Posted By on Tue, Nov 21, 2017 at 12:54 PM

SCENE ARCHIVES PHOTO
  • Scene Archives Photo
Across the state, 370 applications for medical marijuana dispensary licenses have been filed. More than 50 of those are for businesses located in Cuyahoga County.

The state only has 57 licenses to issue — at least in this initial round. (Three licenses allotted to counties in western Ohio will go unused, as no businesses applied in six counties in that part of the state.) Notable Cuyahoga County names in early applications include Majestic Steel CEO Todd Leebow and Bobby George.

The medical marijuana law is expected to be fully implemented and active by next fall. It's not yet clear when these dispensary licenses will be approved.

Cuyahoga County, being one of the larger counties in the state of Ohio, may have multiple medical marijuana dispensary operations when these licenses are issued. Businesses may hold up to five dispensary licenses and operate in five different locations; some businesses owners applied for more than five licenses in this first round. The application cost $5,000, netting the state another $1.85 million right up front.

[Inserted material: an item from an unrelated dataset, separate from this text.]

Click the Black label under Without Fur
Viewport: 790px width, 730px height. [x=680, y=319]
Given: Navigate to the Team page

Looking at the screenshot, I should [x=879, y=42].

Jackie Borchardt at Cleveland.com has pointed out that the state's application fees for cultivators, dispensary owners and processors will outpace the expected costs of the medical marijuana program by millions of dollars.

Already, the state has issued lower-level medical marijuana cultivation licenses to 12 businesses, which may operated facilities up to 3,000 square feet. (Those "Level II" licenses demanded a $2,000 application fee.) Another 12 will be selected for bigger operations — facilities up to 25,000 square feet. Those larger "Level I" licenses demanded a $20,000 application fee.

In all, nonrenewable applications fees generated more than $2 million in revenue for the state of Ohio. Those dollars may only be used for the medical marijuana program. Not every cost has been accounted for; while personnel expenses have been factored into state estimates, there are unknown costs — like the creation and oversight of a tracking system used for each marijuana plant.